Selected excerpt:
= = = = =

L’Hopital’s Rule
Solved Problems
Example 5.
Calculate the limit \[\lim\limits_{t \to \infty } \sqrt[t]{{{t^3}}}.\]
Solution.
In this example we deal with an indeterminate form of type \(\infty^0.\) Let \(y = \sqrt[t]{{{t^3}}}.\) After taking logarithms of both sides, we have
\[\ln y = \ln \sqrt[t]{{{t^3}}} = \ln {\left( {{t^3}} \right)^{1/t}} = {\ln {t^{\frac{3}{t}}} }= \frac{3}{t}\ln t = \frac{{3\ln t}}{t}.\]
Now we apply L'Hopital's rule:
\[\lim\limits_{t \to \infty } \ln y = \lim\limits_{t \to \infty } \frac{{3\ln t}}{t} = \left[ {\frac{\infty }{\infty }} \right] = 3\lim\limits_{t \to \infty } \frac{{{{\left( {\ln t} \right)}^\prime }}}{{t'}} = 3\lim\limits_{t \to \infty } \frac{{1/t}}{1} = 3 \cdot 0 = 0.\]
Then
\[\lim\limits_{t \to \infty } y = {e^0} = 1.\]
Example 6.
Find the limit \[\lim\limits_{x \to 1} {x^{\frac{1}{{1 - x}}}}.\]
Solution.

= = = = =

Data entries:

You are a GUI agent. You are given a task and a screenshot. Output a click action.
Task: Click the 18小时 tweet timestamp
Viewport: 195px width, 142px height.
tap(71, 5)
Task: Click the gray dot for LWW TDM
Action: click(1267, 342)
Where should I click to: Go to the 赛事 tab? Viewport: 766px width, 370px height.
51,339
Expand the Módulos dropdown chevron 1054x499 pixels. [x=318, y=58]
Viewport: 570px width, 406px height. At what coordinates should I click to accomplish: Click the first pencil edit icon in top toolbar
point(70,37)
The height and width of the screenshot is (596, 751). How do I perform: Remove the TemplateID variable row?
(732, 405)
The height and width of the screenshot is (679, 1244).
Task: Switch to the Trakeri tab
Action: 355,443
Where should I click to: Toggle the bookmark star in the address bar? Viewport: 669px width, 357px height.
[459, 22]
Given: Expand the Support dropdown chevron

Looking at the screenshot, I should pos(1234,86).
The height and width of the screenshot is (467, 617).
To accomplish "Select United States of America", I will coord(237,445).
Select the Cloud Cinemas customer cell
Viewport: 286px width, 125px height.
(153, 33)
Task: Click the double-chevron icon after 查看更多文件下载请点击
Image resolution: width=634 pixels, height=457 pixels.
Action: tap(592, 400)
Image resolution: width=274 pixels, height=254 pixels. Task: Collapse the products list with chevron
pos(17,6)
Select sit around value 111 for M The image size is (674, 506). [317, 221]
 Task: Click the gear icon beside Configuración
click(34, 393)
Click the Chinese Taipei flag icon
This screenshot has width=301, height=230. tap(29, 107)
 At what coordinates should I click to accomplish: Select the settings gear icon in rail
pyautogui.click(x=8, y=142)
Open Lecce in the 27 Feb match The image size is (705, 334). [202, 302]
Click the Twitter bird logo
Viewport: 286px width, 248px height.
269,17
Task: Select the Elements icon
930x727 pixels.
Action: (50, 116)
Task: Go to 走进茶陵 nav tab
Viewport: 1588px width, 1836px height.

= = = = =

The tasks:
1. In the L'Hopital's rule problems, the logarithm step after "After taking logarithms of both sides, we have" is a chain of equal expressions. List each expression in that chain, in order.
2. Please summarize the L'Hopital's rule problems in two sentences.
3. Write the next part of the L'Hopital's rule problems, starting from the "Solution." heading under Example 6.

Answers given:
1.
1. ln y
2. ln of the t-th root of t^3
3. ln (t^3)^(1/t)
4. ln t^(3/t)
5. (3/t) ln t
6. (3 ln t)/t

2. Example 5 finds the limit of the t-th root of t^3 as t goes to infinity, an ∞^0 form, by setting y equal to that root, taking logarithms to get ln y = (3 ln t)/t, and applying L'Hopital's rule to show that ln y tends to 0, so the limit of y is e^0 = 1. Example 6 then asks for the limit of x^(1/(1 − x)) as x approaches 1.

3.
We have an indeterminate form of type \(1^{\infty}.\) Let \(y = {x^{\frac{1}{{1 - x}}}}.\) Then
\[\ln y = \ln {x^{\frac{1}{{1 - x}}}} = \frac{{\ln x}}{{1 - x}}.\]
Using L'Hopital's rule, we get
\[\lim\limits_{x \to 1} \ln y = \mathop {\lim }\limits_{x \to 1} \frac{{\ln x}}{{1 - x}} = \lim\limits_{x \to 1} \frac{{{{\left( {\ln x} \right)}^\prime }}}{{{{\left( {1 - x} \right)}^\prime }}} = \lim\limits_{x \to 1} \frac{{1/x}}{{ - 1}} = - \lim\limits_{x \to 1} \frac{1}{x} = - 1.\]
Hence,
\[\lim\limits_{x \to 1} y = {e^{ - 1}} = \frac{1}{e}.\]
Example 7.
Calculate the limit \[\lim\limits_{x \to 0 + } {x^x}.\]
Solution.
Let \(y = x^x.\) Take logarithms of both sides:
\[\ln y = \ln {x^x} = x\ln x.\]
Find the limit of \(\ln y:\)
\[\lim\limits_{x \to 0 + } \ln y = \lim\limits_{x \to 0 + } \left( {x\ln x} \right) = \lim\limits_{x \to 0 + } \frac{{\ln x}}{{1/x}} = \left[ { - \frac{\infty }{\infty }} \right] = \lim\limits_{x \to 0 + } \frac{{{{\left( {\ln x} \right)}^\prime }}}{{{{\left( {1/x} \right)}^\prime }}} = \lim\limits_{x \to 0 + } \frac{{1/x}}{{ - 1/{x^2}}} = - \lim\limits_{x \to 0 + } x = 0.\]
Hence,
\[\lim\limits_{x \to 0 + } y = {e^0} = 1.\]
Example 8.
Calculate the limit \[\lim\limits_{x \to 0 + } {\left( {\arcsin x} \right)^{2x}}.\]
Solution.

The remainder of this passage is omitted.